At a fundamental level, this is all about derivatives.
Yes. I want derivatives which are an order of magnitude easier to use. So much easier that they are invisible and seemless to the average user.
Nominally holding commodity A, while it is stored as commodity B, means you hold B and you also hold a derivative that is short B and long A. And your unit of B that you are holding should be in escrow in case the derivative goes sour.
If the derivative short B and long A is inextricably tied to a unit of commodity B, then it is safe from default, but there is not much advantage compared to just trading commodity A. If they are severed, then there is risk of default, and the risk is tied to whoever is the counterparty to the derivative, which means they are not fungible.

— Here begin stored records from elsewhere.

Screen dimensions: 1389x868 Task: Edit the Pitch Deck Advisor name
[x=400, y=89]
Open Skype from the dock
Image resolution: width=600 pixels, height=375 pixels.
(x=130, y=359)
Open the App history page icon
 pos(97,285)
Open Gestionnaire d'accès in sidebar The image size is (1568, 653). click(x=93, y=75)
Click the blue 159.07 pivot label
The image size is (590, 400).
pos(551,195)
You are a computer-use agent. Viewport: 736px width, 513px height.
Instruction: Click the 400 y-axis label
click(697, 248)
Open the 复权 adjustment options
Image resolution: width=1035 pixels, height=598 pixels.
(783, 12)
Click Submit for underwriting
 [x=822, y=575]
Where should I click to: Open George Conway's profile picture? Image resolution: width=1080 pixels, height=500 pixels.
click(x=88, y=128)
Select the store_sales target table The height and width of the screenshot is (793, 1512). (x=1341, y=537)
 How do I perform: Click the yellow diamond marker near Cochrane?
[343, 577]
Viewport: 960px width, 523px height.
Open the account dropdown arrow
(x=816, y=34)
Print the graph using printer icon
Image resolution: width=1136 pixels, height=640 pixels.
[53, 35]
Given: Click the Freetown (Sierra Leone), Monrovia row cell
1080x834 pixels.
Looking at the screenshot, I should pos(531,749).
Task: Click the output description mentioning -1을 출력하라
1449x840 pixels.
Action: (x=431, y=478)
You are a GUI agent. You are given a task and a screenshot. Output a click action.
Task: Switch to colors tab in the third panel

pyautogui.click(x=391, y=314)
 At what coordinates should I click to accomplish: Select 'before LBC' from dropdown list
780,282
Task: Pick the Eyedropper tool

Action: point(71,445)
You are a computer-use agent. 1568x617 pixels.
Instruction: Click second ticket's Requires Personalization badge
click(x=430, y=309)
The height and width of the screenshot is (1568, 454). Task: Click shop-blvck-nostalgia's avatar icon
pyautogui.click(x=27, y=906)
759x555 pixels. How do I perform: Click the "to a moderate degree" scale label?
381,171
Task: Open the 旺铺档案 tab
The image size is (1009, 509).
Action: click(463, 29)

I think I agree with those statements, if I understand them correctly, except that I think there is a HUGE advantage to holding oil-denominated bitcoins, whereas you say there is not much advantage.
Try creating a trading account to buy some oil futures. Go ahead, I'll wait . . . .
I bet your experience will be several orders of magnitude more complicated than clicking "value stored as" and choosing "oil" in your bitcoin client.
It is premature to speak of how a block chain or somesuch could implement deriatives trading, before the inherent issues are resolved conceptually.
Well, resolving the conceptual issues is what this thread is for. I want to know if this idea has a fatal flaw.